Injuries… Let’s talk about them.
In or out of CrossFit, injuries are bound to happen because let’s face it, we’re not super human but despite being privy to that fact, it’s been an incredibly difficult subject to touch on for two reasons: The first is that trying to “sell” people on CrossFit without an injury is a task in itself, let alone trying to “sell” people on CrossFit with an injury – it really doesn’t make much sense: “Wait, so you’re telling me CrossFit doesn’t equal injury, yet you have tendonitis in your hand as a result of CrossFit.” The second reason is that I personally have never really had an “injury” up until recently, and certainly not one that has lasted as long as mine did. I was feeling really helpless, and having a difficult time conveying my struggles in conversation, which is why I wanted to write this article.
So, on to the injury. As most of you know, I participated in the 2012 CrossFit Games Open workouts. Not just as a CrossFit lover following along with the workouts, but as someone who paid the $20, created an athlete profile on the official CrossFit Games website, and publically posted numbers along side incredible athletes like Camille LeBlanc-Bazinet, Katie Hogan, Julie Foucher & the rest. Like so many athletes, I pushed myself to my absolute limit and executed movements with weights (or reps) I had never done before: 75 lb snatch at 10 reps, chest to bar pullups for the first time, recycling toes to bar, 150 wall balls! and 75 lb push press at 51 reps. I thought for sure if I was going to get hurt, it would be because of the snatch movement (it’s the one I have the least experience with) but it was the push press that did it. Prior to the Open, I was really only comfortable doing 45 lb push press, so it was a 30 pound jump for me, which took a toll on my right hand, wrist and forearm. As a result, I got tendonitis which lasted for what seemed like forever. The following are behaviors that I did to deal, that you should NOT do:
- Don’t Stop Eating Clean - One of the worst things you can do is start eating crap. I didn’t know how to emotionally cope with my injury, and so I ate, which in retrospect was completely dumb. I was limited in my movements in CrossFit due to the injury, which means less work being done, and consuming more food than I was when I was doing a ton of work, which equals donut belly, lethargic responses, and slower times within the limited movements. Also, in order for your body to heal quicker, it is so imperative that you continue eating clean. Don’t do what I did and go all beast mode on a box of pop tarts.

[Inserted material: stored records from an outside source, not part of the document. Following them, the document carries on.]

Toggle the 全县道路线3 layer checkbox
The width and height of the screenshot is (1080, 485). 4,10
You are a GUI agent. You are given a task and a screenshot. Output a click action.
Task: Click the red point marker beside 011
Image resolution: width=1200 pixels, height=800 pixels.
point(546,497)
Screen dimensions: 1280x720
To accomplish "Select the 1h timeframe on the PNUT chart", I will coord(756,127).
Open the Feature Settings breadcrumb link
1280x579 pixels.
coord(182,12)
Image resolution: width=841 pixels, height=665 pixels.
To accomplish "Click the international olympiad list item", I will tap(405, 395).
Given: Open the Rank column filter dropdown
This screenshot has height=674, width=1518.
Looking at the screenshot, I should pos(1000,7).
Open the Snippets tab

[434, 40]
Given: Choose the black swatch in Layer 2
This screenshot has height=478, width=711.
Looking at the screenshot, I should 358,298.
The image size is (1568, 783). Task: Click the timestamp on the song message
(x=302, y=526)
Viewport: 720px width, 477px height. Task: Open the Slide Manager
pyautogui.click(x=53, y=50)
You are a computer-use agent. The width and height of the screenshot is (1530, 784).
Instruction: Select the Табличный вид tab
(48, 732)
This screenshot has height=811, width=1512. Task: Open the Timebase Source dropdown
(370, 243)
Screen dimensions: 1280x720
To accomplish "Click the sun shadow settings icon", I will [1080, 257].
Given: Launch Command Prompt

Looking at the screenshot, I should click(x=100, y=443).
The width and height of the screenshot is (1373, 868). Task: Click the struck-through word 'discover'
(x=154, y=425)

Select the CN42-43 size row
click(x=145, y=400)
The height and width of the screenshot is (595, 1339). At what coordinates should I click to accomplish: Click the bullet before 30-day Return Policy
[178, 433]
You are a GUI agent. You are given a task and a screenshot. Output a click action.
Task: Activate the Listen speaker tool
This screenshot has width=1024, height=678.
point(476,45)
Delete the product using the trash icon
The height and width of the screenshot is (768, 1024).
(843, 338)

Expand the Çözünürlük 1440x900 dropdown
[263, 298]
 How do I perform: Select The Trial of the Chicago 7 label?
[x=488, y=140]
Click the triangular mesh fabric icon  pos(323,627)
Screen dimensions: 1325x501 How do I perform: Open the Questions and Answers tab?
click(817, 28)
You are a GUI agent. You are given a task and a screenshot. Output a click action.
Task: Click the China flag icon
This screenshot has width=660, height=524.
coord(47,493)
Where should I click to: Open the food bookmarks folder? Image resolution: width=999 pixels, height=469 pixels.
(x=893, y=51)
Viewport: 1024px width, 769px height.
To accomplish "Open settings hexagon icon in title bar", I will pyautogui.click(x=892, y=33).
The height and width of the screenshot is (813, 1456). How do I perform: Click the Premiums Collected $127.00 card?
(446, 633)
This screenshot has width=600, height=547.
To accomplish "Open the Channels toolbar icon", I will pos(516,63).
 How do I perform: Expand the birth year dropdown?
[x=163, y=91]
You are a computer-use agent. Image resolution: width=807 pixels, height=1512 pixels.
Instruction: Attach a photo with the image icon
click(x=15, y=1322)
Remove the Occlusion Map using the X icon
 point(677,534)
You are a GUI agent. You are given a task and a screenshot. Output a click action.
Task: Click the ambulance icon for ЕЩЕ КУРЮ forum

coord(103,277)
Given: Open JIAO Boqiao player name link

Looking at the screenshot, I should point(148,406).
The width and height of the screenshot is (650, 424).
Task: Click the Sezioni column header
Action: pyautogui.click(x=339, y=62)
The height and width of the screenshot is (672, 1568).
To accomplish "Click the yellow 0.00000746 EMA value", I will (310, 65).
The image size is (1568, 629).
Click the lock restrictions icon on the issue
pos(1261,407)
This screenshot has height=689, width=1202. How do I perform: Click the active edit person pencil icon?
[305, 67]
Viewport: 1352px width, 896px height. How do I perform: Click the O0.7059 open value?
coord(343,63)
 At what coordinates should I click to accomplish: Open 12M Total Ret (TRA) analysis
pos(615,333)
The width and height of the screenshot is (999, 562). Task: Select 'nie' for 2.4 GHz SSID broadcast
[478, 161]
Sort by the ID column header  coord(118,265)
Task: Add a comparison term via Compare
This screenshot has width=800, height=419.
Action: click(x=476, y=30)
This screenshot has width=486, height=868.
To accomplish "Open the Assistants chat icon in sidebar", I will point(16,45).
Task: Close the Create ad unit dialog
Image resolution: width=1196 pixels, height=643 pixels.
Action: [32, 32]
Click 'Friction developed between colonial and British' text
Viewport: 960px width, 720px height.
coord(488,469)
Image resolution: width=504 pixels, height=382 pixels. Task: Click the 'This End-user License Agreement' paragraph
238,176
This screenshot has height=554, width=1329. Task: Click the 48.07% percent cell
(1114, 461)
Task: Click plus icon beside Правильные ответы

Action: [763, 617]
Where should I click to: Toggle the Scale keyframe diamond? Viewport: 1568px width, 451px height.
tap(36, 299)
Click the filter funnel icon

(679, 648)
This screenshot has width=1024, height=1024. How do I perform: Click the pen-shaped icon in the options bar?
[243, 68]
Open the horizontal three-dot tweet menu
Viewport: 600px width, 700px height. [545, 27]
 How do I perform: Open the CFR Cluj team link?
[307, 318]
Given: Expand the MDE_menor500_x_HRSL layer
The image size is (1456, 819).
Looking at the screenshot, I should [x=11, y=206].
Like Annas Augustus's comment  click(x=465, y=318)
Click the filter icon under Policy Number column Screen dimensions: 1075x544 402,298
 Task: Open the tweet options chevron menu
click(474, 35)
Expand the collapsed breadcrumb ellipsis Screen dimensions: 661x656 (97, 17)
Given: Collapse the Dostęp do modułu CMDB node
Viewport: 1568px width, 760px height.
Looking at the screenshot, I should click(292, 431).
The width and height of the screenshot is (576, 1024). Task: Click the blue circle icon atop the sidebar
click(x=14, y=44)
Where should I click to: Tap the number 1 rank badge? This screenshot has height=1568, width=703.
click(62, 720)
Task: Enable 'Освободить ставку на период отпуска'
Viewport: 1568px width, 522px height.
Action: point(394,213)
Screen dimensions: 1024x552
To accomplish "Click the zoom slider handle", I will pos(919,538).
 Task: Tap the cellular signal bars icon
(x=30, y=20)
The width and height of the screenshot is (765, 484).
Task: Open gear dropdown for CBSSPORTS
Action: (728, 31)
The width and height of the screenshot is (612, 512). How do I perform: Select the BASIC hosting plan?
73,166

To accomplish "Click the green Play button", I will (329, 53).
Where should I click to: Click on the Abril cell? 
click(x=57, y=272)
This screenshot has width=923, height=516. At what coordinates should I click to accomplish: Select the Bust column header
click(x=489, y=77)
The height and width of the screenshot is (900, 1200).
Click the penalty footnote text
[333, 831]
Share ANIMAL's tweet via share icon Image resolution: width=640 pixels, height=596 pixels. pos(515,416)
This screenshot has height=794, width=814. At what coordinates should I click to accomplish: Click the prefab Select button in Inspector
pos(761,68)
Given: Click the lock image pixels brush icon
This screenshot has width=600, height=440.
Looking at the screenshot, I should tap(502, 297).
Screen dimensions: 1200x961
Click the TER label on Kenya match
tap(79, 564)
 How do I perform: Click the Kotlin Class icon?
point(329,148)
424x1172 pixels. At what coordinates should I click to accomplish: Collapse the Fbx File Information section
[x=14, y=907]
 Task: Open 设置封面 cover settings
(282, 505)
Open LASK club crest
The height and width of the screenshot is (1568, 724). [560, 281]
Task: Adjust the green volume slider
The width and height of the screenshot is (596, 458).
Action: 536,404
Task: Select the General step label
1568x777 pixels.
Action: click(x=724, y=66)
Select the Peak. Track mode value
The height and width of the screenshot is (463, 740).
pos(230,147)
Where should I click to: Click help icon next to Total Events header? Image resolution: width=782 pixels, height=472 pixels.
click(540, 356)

- Don’t Compare Yourself To Your CrossFit Comrades - This is a really difficult one. There are specific women I was about the same level with as far as strength and times go, and I always chased them in WODs. Then I got injured, and it seemed like they started PR’ing a ton of movements. I noticed my times and weights falling farther and farther behind theirs – it didn’t feel quite equal anymore. All I could think about is how fast I was sinking below the curve, and I tortured myself with limiting beliefs of how I would never catch up once I was healed. But comparing your injured self to non-injured athletes is a complete waste of time, because you have no control over the situation. In order to heal quicker, you must focus on the positive. Acknowledge that you’re injured, but imagine yourself healing and getting back to where you left off. Oh, and mobility helps too! Like, a lot.
- Don’t Focus On Time - Seriously, folks. Have you ever stood watching and waiting for a pot of water to boil? It’s agonizing. The same goes for your injury. Stop focusing on how long you’ve been injured or how long you anticipate the injury to last. This will suck the life out of you and make your recovery appear painstakingly longer. Instead, focus on what you can do to heal. The more effort you put into focusing your thoughts on other (positive) things, the quicker it will (seem) to heal!
- Don’t Stop Going To The Box – My hand was messed up, and my first thoughts were: “Great, now I can’t do bar work, pullups, pushups, double unders or burpees . . . so, what do I do?” For the first couple of weeks, I laid low at home feeling sorry for myself but then a friend told me (paraphrasing), “You can still squat. This is the perfect opportunity for you to build that strength, as it’s fundamental to your success in CrossFit.” Uh, duh. Why didn’t I think of that? Well, it’s because I was so busy focusing on what I couldn’t do, that I failed to see what I could do. So, I went to each class 30 minutes early and started working on my back squat and boy has it paid off!